Song by Oasis
- A-side: "Some Might Say"
- Released: 24 April 1995
- Recorded: 8 October 1994
- Studio: The Congress House, Austin, Texas
- Genre: Folk rock; Britpop;
- Length: 4:21
- Label: Creation
- Songwriter: Noel Gallagher
- Producers: Owen Morris, Noel Gallagher

Lyric video
- "Oasis - Talk Tonight (Official Lyric Video)" on YouTube

= Talk Tonight =

"Talk Tonight" is a song by English rock band Oasis, written and sung by the band's lead guitarist Noel Gallagher. It was originally released on 24 April 1995 as the B-side of their UK number one single "Some Might Say" along with "Acquiesce" and "Headshrinker" and appears on the B-side compilation album, The Masterplan, released in November 1998. In the United States, it was released as one of the B-sides to "Wonderwall". This song also appears in remastered form on the 2014 deluxe version of (What's the Story) Morning Glory?.
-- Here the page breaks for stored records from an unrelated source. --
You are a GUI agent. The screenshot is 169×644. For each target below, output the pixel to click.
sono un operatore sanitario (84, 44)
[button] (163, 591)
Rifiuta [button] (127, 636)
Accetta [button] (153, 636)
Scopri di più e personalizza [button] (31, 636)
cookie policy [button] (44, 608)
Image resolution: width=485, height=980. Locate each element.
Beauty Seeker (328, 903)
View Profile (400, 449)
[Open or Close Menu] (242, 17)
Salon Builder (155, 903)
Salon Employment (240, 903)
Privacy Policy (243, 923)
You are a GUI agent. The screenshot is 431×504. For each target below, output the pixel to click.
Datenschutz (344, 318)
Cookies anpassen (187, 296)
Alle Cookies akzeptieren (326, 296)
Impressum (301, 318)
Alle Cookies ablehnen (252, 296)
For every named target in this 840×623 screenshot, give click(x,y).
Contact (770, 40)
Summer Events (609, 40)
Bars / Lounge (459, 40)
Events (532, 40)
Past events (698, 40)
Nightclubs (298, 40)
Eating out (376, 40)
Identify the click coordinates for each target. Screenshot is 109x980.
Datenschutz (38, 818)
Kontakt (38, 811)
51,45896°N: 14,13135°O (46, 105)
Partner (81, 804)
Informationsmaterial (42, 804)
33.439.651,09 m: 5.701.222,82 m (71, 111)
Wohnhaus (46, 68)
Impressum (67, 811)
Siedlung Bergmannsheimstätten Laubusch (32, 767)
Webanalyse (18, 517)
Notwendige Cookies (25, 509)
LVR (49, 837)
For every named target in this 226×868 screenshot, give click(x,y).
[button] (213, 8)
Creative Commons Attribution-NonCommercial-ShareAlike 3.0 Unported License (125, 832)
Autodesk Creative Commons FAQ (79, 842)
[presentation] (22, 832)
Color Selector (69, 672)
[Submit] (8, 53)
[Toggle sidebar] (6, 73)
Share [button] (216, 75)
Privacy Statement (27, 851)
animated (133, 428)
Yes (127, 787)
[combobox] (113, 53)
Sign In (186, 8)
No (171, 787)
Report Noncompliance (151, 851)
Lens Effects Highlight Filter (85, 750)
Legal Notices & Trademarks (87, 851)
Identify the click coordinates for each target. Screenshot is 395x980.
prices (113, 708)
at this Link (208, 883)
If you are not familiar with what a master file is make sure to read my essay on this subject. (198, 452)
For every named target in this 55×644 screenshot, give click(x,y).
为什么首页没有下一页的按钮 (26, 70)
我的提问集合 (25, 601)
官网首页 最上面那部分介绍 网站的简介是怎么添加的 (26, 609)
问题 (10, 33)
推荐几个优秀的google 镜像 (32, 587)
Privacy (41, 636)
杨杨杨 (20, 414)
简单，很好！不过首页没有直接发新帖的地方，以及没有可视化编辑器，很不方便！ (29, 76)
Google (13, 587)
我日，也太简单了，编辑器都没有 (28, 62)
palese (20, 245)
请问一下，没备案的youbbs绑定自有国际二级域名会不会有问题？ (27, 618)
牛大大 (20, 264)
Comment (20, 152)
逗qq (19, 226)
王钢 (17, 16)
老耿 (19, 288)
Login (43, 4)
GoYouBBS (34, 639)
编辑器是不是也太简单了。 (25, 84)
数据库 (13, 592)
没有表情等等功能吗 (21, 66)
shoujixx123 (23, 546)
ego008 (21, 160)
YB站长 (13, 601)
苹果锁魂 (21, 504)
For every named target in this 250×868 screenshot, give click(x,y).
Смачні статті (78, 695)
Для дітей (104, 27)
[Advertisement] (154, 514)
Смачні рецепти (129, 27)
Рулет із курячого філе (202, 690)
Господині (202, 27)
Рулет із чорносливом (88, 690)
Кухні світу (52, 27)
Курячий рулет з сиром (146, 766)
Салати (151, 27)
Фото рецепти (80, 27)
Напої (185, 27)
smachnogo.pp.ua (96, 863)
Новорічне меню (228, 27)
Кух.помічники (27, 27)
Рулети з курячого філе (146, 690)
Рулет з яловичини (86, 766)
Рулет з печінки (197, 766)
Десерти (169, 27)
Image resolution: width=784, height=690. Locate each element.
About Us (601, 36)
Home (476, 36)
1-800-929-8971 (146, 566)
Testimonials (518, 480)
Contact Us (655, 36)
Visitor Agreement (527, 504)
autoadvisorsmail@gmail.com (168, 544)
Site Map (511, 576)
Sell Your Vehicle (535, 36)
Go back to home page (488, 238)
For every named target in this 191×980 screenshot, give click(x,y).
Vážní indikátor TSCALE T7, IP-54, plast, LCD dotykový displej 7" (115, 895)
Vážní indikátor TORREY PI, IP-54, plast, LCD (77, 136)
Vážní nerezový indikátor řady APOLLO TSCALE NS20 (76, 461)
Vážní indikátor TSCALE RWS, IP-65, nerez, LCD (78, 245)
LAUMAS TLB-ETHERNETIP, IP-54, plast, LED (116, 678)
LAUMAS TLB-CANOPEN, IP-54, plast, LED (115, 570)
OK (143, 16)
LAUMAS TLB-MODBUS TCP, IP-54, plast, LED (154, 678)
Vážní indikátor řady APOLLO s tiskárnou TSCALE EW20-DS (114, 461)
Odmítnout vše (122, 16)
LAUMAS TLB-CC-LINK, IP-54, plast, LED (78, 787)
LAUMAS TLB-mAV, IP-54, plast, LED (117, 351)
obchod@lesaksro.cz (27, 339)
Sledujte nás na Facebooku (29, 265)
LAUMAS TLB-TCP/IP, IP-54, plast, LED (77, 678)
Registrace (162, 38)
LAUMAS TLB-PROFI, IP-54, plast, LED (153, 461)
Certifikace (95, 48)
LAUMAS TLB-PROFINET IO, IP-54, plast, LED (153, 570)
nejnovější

==Background and inspiration==
"Talk Tonight" is one of many acoustic B-side tracks sung by Noel. The song was inspired by the near-breakup of the band in autumn 1994, when Noel temporarily quit the band after an infamously poor show at the Whisky a Go Go in Los Angeles. Noel travelled to San Francisco without informing the rest of the band or management, staying with a woman he had befriended during the band's previous show there. According to the sleeve notes to The Masterplan, she talked a distraught Noel "off the ledge" and took him to the park where she had played as a child. It is also mentioned in the Oasis book by Paul Mathurs, Take Me There, that she also had an obsession with Snapple strawberry lemonade, which contributed to the line in the song, "all your dreams are made of strawberry lemonade." In the 2016 documentary film Supersonic, Noel claimed not to remember the woman's name or what she looked like.

In an interview with the San Francisco Chronicle in November 2016, Melissa Lim claimed to be the woman who inspired the song, presenting as proof photos of herself and Noel in San Francisco during the period. Lim stated that she met Noel backstage at Bottom of the Hill in 1994, recalling: "He came over and sat down next to me, I had never been backstage before, so I asked him, 'Where's the afterparty?' And he goes, 'What afterparty? Can I hang out with you tonight?'". Three days later, after a disastrous performance at Whisky a Go Go in Los Angeles, and after a dispute with Liam, Noel went to Lim's apartment in Nob Hill. "He was very upset," said Lim. "I took him in, fed him and tried to calm him down. He wanted to break up the band. We went to Huntington Park to clear his mind. We listened to music. We went record shopping". After bringing back magazines and Snapple Strawberry Lemonade, Lim then convinced Noel to return to Oasis, "San Francisco has a reputation of being a place where bands come to die, like The Band and the Sex Pistols," says Lim. "I wasn't going to let it happen on my watch. I told him, 'You can't leave the band — you're on the verge of something big.'" Regarding Noel stating that he could not remember the woman he wrote the song about, Lim stated "Keith Richards can remember the name of his milkman from when he was 8 years old. I don't know what's going on with Noel, and that's fine. I was a part of something that touched so many people. That's good enough." Lim subsequently attended the band's September 6 show on their Live '25 Tour at the Rose Bowl.

==Other use==
The song is also featured on the DVD Live by the Sea after Noel makes a mistake on the track "D'Yer Wanna Be A Spaceman?" and abandons the song.
The song is also included on Oasis' compilation album Stop the Clocks.
Paul Weller played keyboards when Oasis performed this song on Channel 4's The White Room in 1995.

==In media==
- An extract of the song was used in the 2008 GCSE Music Listening Paper Exam.
- The song was featured in an episode of popular British soap EastEnders at Jase Dyer's funeral.
- The song was performed at Oasis' MTV Unplugged concert in August 1996.

==Personnel==
- Noel Gallagher – lead and backing vocals, acoustic guitar, handclaps
- Paul Arthurs – acoustic guitar, electric piano, handclaps

==Certifications==

| Region | Certification | Certified units/sales |
| United Kingdom (BPI) | Gold | 400,000^{‡} |
^{‡} Sales+streaming figures based on certification alone.